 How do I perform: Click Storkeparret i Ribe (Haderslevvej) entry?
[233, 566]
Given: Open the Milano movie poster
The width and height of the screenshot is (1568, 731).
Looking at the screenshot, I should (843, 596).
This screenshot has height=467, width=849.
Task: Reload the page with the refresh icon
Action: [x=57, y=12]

> Task description:
Locate each line above that contains the string "height", and reproduce those lines in full.

> Answer to this exercise:
The width and height of the screenshot is (1568, 731).
This screenshot has height=467, width=849.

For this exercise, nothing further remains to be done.